BoAは2024年の段階で、SNSで〈私の契約は2025年12月31日まで〉と投稿しており、その際には断定はしていないものの、引退を示唆するような言葉も添えていた。K-POPブーム以前から活動を続けてきた彼女の歩みを、ここであらためて振り返ってみたい。

BoAことクォン・ボアは1986年、韓国・京畿道九里市に生まれた。音楽好きな2人の兄を持つ3兄妹の末っ子として育つ。転機が訪れたのは11歳の時だった。ストリートダンスにハマっていた兄の付き添いで、地元のショッピングモールで開かれたB-BOYダンスコンテストを訪れ、BoA自身もその場でダンスを披露する。これをきっかけに複数の芸能事務所からスカウトを受け、その中の1社だったSMエンタテインメントと契約。練習生としての日々が始まった。

当時の韓国では、K-POPという言葉すらまだ一般的ではなく、アジアや欧米市場に通用する歌手を育てることは、どの芸能事務所にとっても大きな目標だった。SM創設者のイ・スマンはじめ、トレーナーやコーチは皆、BoAの生まれ持ったスキルに驚いたそうだ。歌やダンスだけでなく、語学を含めた徹底的なトレーニングを受けることになった。

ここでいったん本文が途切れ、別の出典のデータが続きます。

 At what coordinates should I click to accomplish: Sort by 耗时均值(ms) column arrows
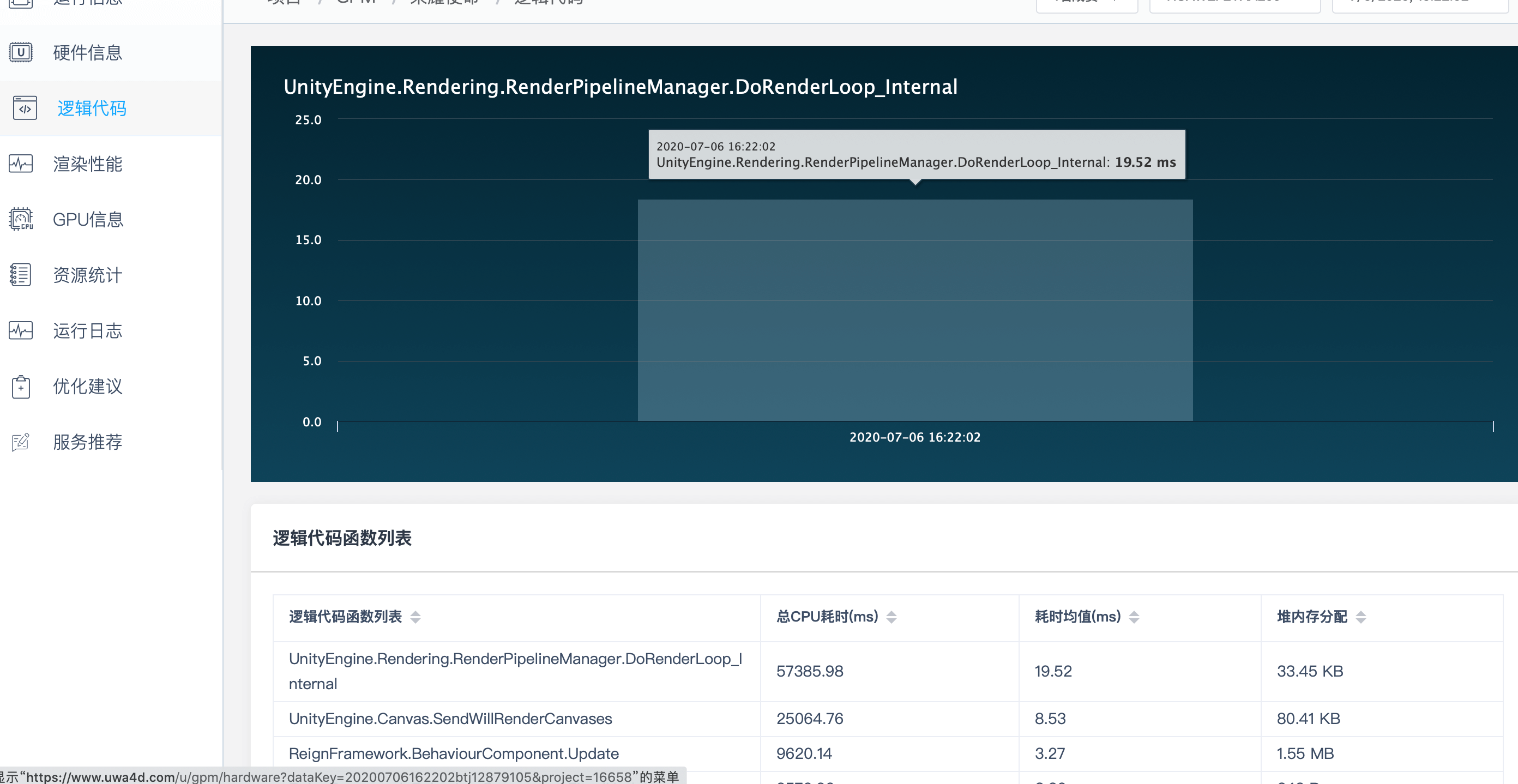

天才少女の華々しいスタートのようだが、私生活は決して恵まれていたわけではない。父親が手掛けていた放送関係や流通の事業はうまくいかず、家庭の経済状況は厳しかったという。デビュー直前には一家が離散し、倉庫のような仮住まいからレッスンに通っていた時期もあった。加えて、当時の韓国のレコード会社はまだ育成システムが十分に整っておらず、雨が降れば水が溜まるような地下の粗悪なスタジオで練習を重ねていたとも語られている。

 

即ブレイクせず、ホームシックにもなったデビュー期

2000年8月、アルバム『ID; Peace B』で韓国デビューを果たすが、年間ランキング59位と、大きなヒットには至らなかった。翌年にはavexと提携し、日本市場にも進出する。だが日本デビューシングル“ID; Peace B”はオリコン20位、続く“Amazing Kiss”も23位と〈鳴り物入りのデビュー、即ブレイク〉とはならなかった。慣れない日本での生活では、ホームシックになったことも。

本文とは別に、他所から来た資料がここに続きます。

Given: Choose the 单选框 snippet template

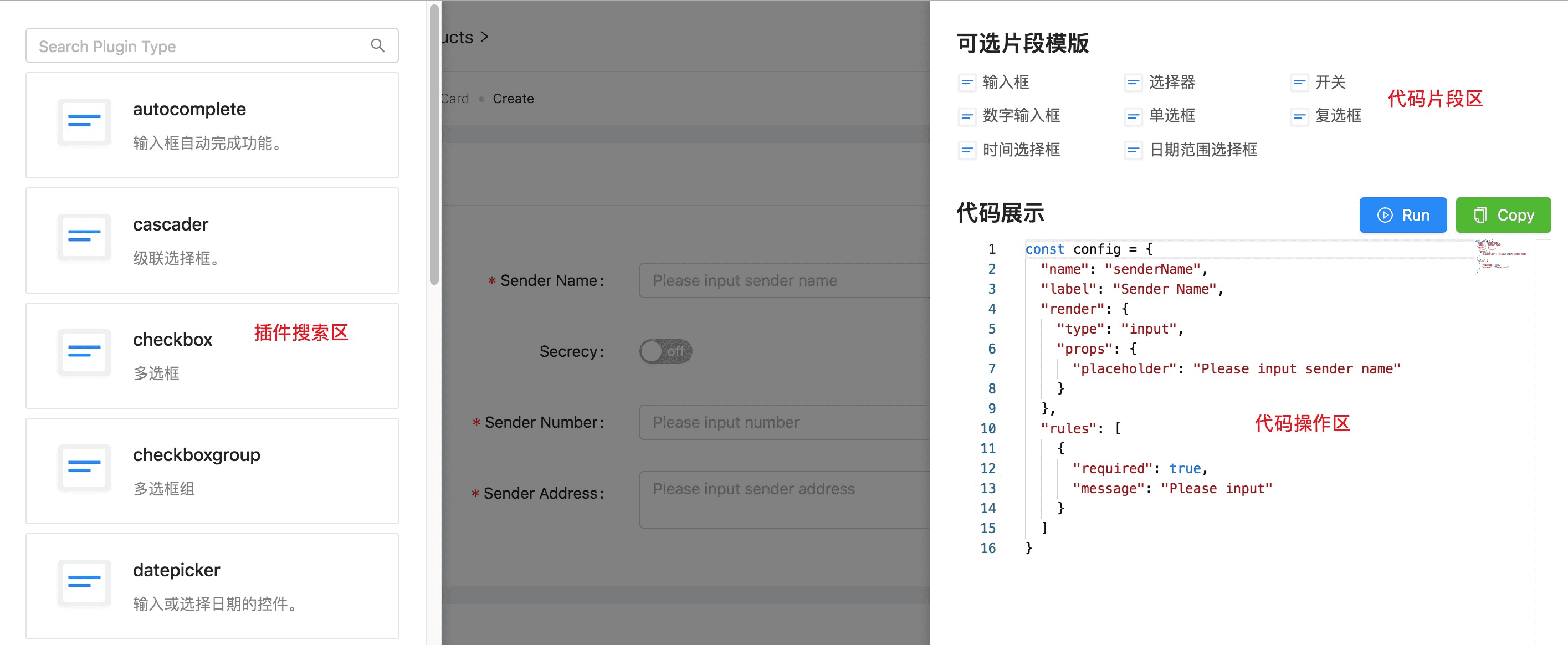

この頃、BoAが心の支えとして聴いていたのが、宇多田ヒカルの“time will tell”だったという。また、日本での活動では同い年でデビューも近かったCrystal Kay、松浦亜弥と友人になり、現在も交友関係にあるという。

ちなみに、デビュー前に一度は離れ離れになった家族も、BoAの成功によって再び一つになる。彼女が一家の〈稼ぎ頭〉となり、江南に家を構えたことで、一家離散の状況から立ち直ったという。マイケル・ジャクソンや安室奈美恵のような、幼少期から芸の世界に身をおいたポップスターの人生の波乱を感じさせるエピソードでもある。